▶ **WORK REQUEST**
In your copy, leave out all pictures and reproduce every entry exactly.

▶ **EXERCISE MATERIAL**
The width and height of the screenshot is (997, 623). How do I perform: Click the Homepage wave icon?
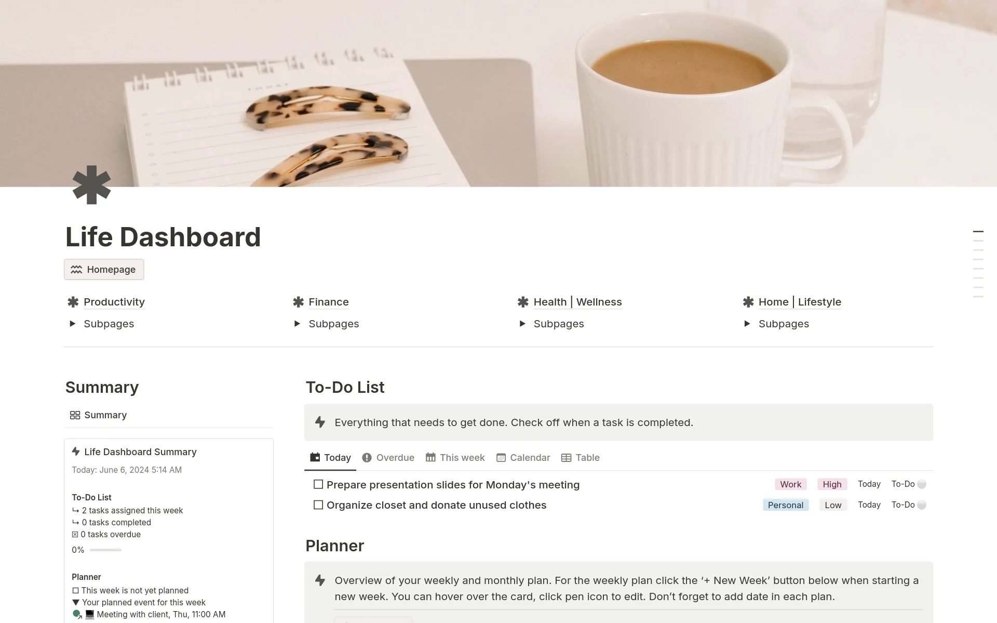pos(77,269)
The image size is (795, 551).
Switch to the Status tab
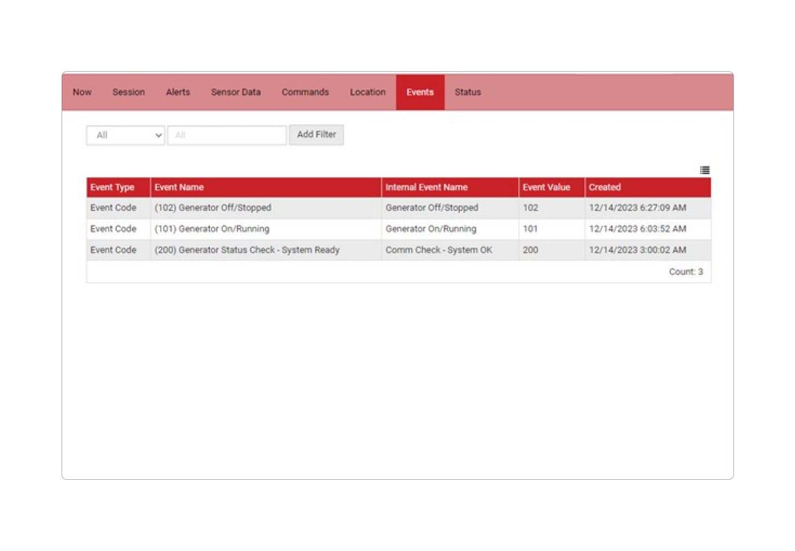[467, 92]
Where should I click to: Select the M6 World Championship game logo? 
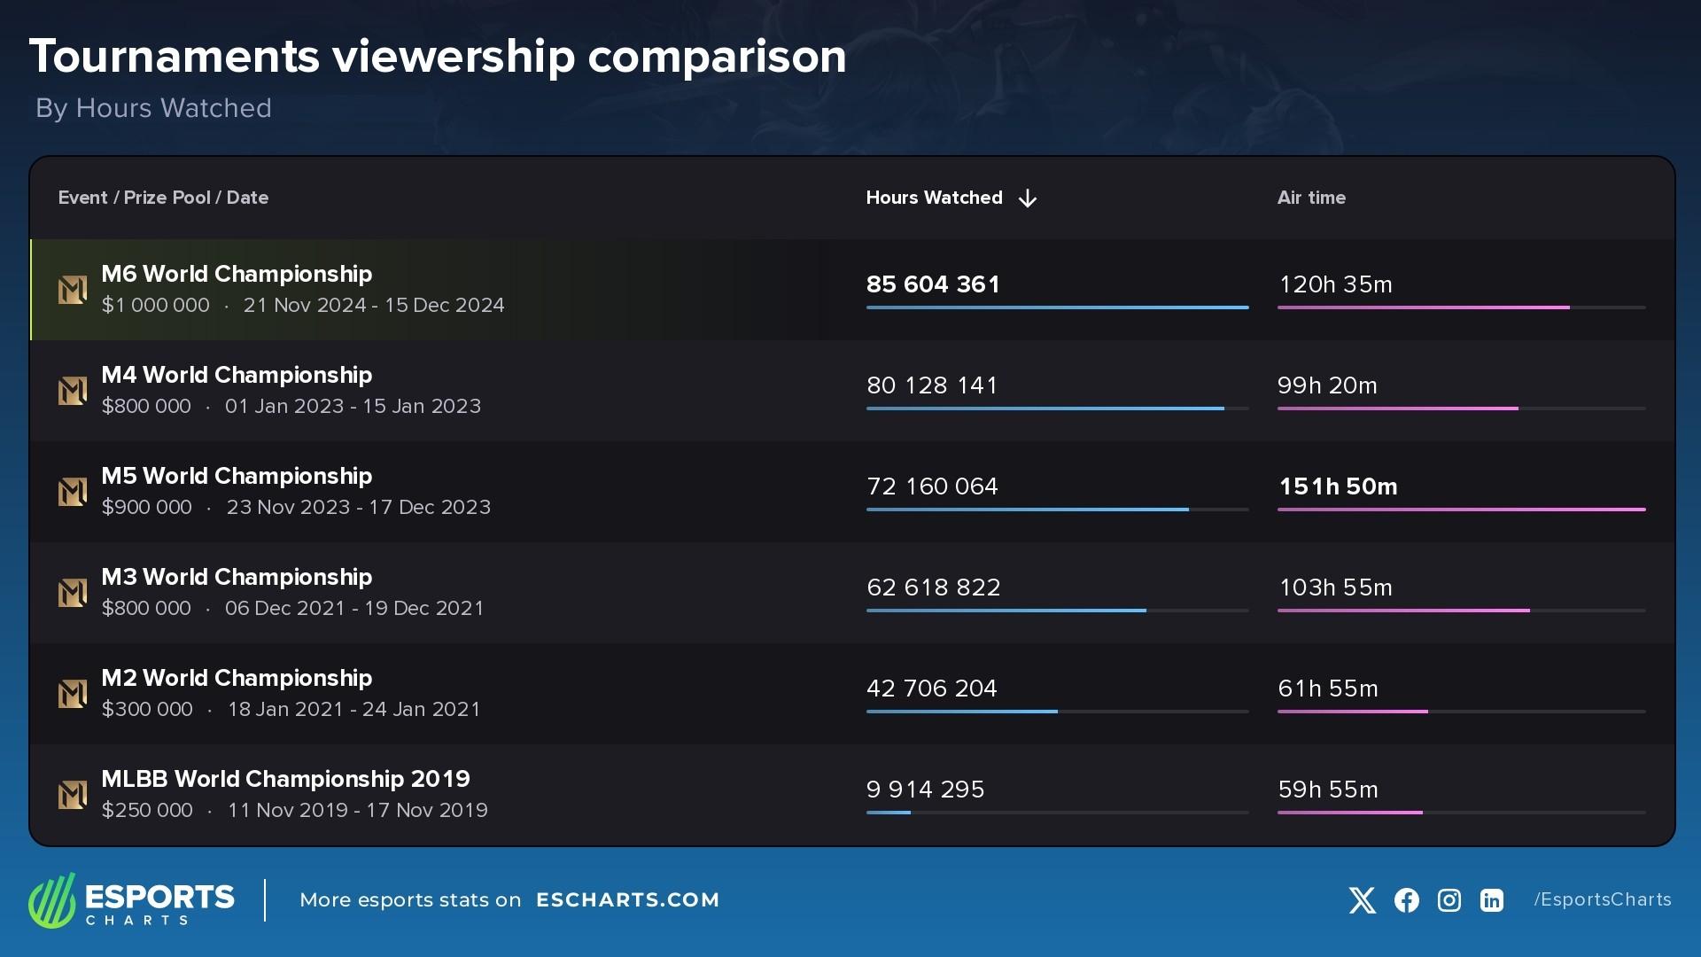click(x=73, y=290)
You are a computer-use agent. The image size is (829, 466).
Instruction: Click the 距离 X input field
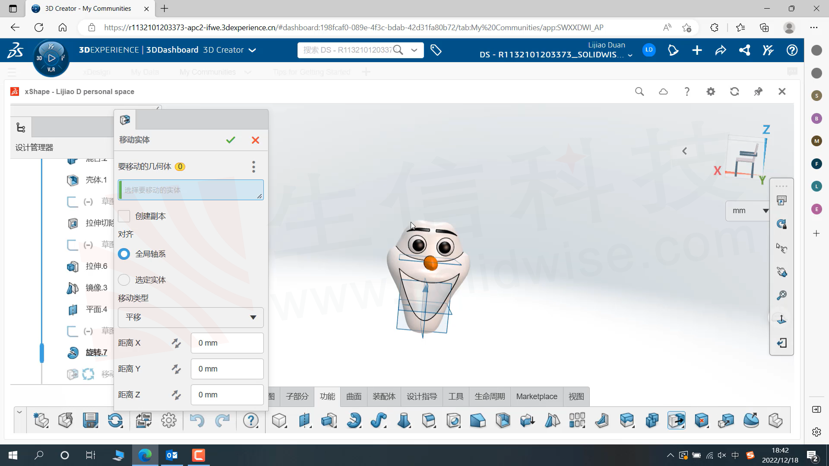pos(227,343)
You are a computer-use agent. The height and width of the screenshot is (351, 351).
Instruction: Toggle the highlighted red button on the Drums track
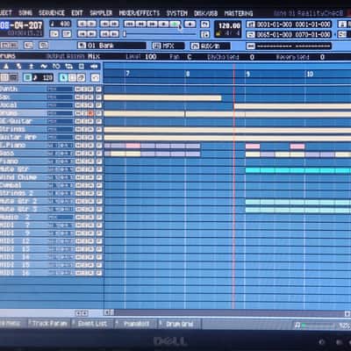pyautogui.click(x=90, y=113)
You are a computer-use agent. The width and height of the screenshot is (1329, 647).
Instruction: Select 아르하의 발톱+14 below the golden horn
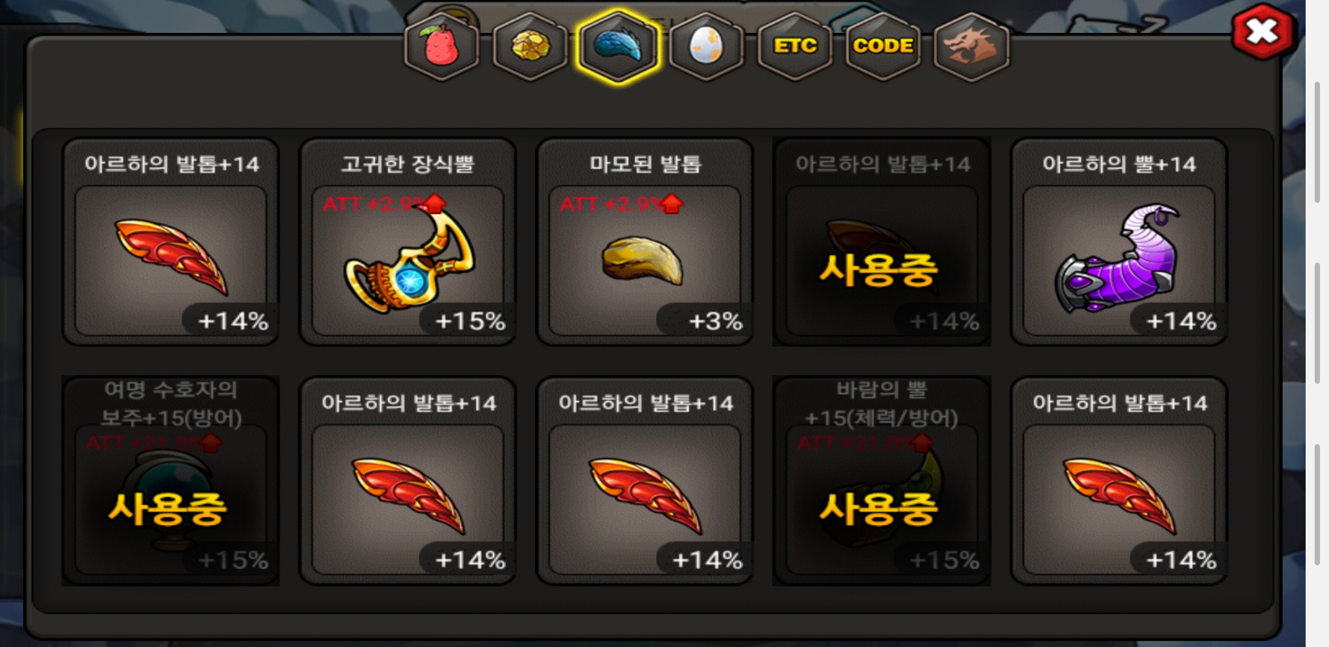[408, 480]
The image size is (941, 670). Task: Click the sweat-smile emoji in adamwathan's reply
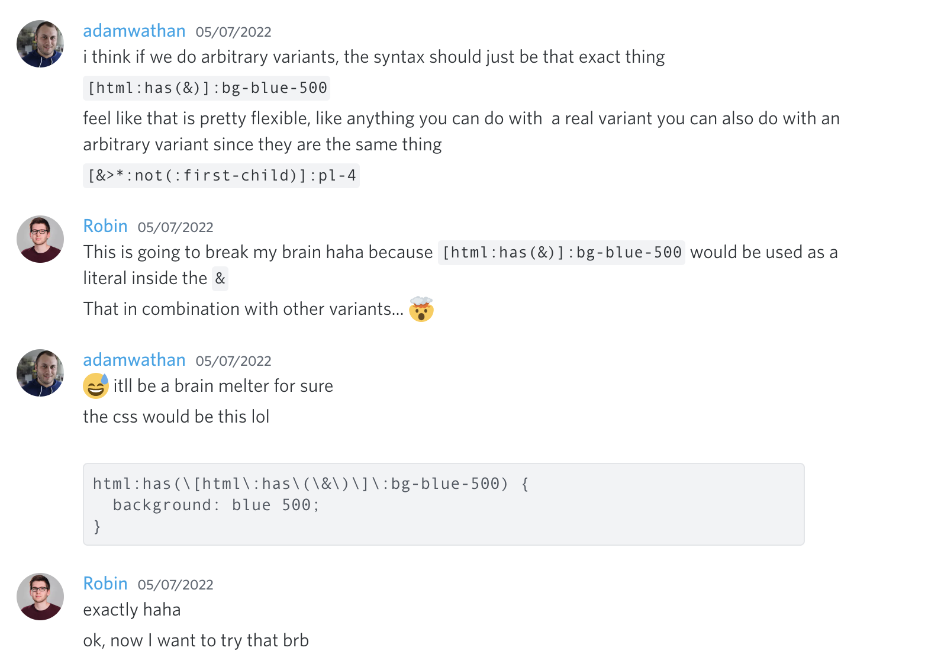[x=94, y=385]
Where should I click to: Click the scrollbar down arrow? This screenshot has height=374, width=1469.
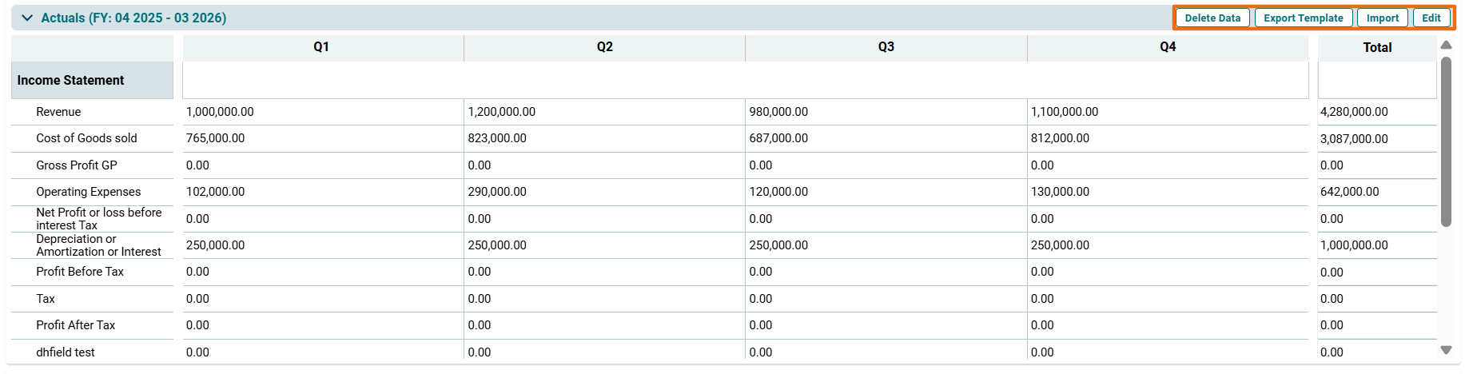tap(1446, 350)
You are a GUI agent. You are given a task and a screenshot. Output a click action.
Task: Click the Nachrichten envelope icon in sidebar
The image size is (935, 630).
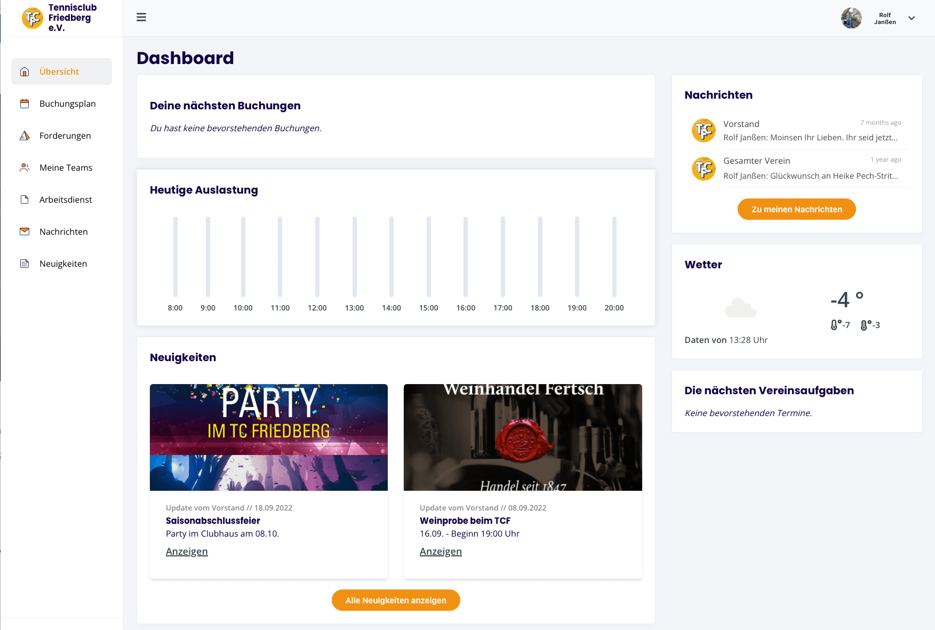pos(25,232)
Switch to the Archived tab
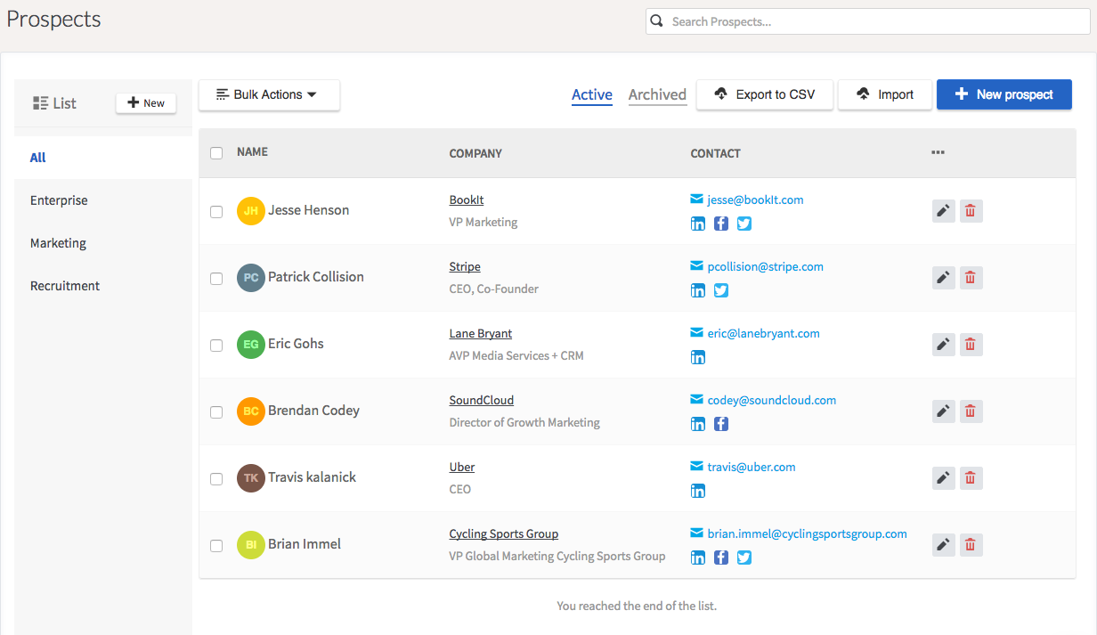1097x635 pixels. point(657,94)
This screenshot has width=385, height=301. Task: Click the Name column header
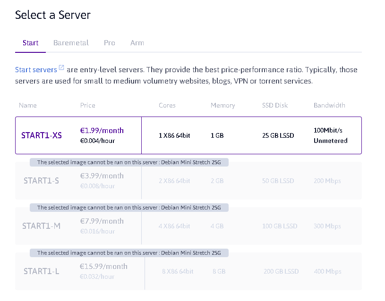pos(27,105)
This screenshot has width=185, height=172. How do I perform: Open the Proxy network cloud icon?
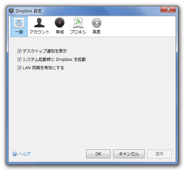click(78, 23)
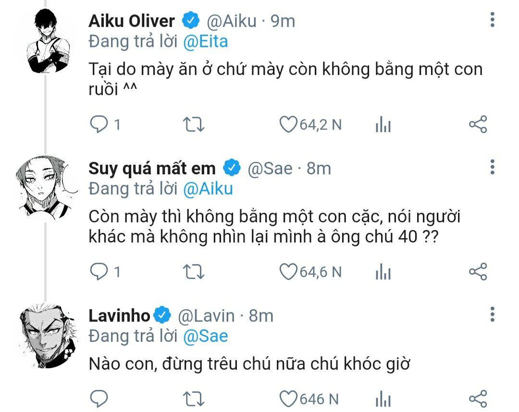
Task: Like Lavinho's tweet
Action: (288, 399)
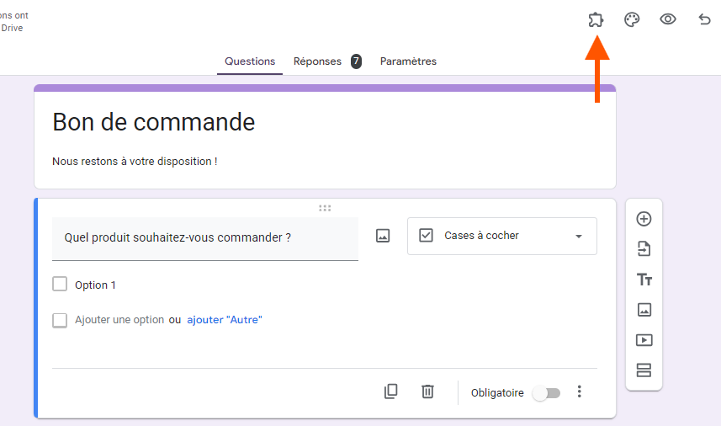This screenshot has height=426, width=721.
Task: Insert image into the question
Action: (x=383, y=236)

▶ **RESULT OF THIS TASK**
The width and height of the screenshot is (997, 623). How do I perform: Click the Homepage wave icon?
pos(77,269)
The image size is (795, 551).
Switch to the Status tab
[467, 92]
Where should I click to: Select the M6 World Championship game logo? 
click(x=73, y=290)
You are a computer-use agent. The image size is (829, 466).
Instruction: Click the 距离 X input field
pos(227,343)
You are a computer-use agent. The height and width of the screenshot is (351, 351).
Instruction: Toggle the highlighted red button on the Drums track
pyautogui.click(x=90, y=113)
You are a computer-use agent. The width and height of the screenshot is (1329, 647).
Instruction: Select 아르하의 발톱+14 below the golden horn
[408, 480]
The image size is (941, 670). Task: Click the sweat-smile emoji in adamwathan's reply
[x=94, y=385]
Where should I click to: Click the scrollbar down arrow? This screenshot has height=374, width=1469.
tap(1446, 350)
You are a GUI agent. You are given a task and a screenshot. Output a click action.
Task: Click the Nachrichten envelope icon in sidebar
The image size is (935, 630).
pos(25,232)
Switch to the Archived tab
1097x635 pixels. point(657,94)
This screenshot has width=385, height=301. Task: Click the Name column header
pos(27,105)
This screenshot has width=185, height=172. How do I perform: Open the Proxy network cloud icon?
click(78, 23)
Task: Like Lavinho's tweet
Action: (288, 399)
This screenshot has height=426, width=721.
Task: Insert image into the question
Action: (x=383, y=236)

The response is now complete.